PROBLEM DESCRIPTION
Copy out the data word for word, from the line containing "You are a GUI" up to and including the last line of the data. Leave out the pictures.

= = = =

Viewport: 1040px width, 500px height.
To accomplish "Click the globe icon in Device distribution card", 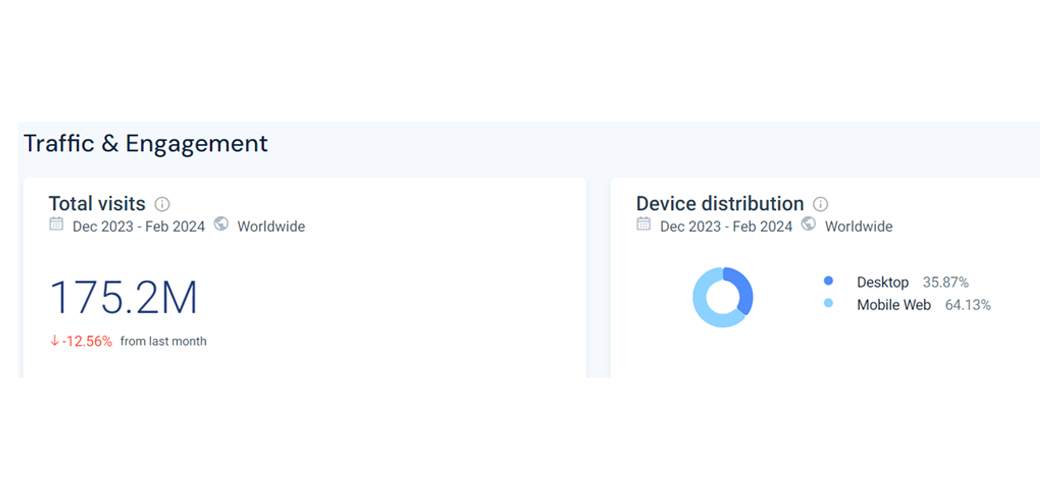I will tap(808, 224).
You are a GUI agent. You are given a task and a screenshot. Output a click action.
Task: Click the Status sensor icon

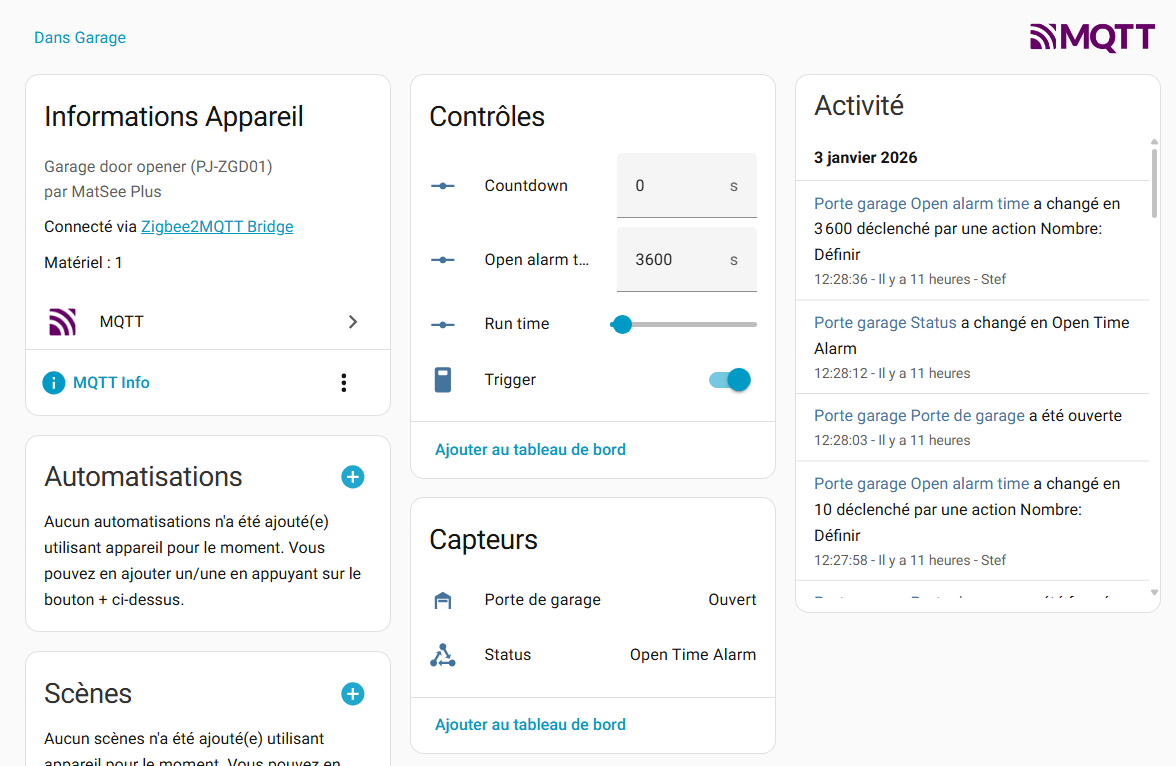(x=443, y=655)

= = = =

OUTPUT FOR THIS EXERCISE
You are a GUI agent. You are given a task and a screenshot. Output a click action.
Task: Click the Status sensor icon

(x=443, y=655)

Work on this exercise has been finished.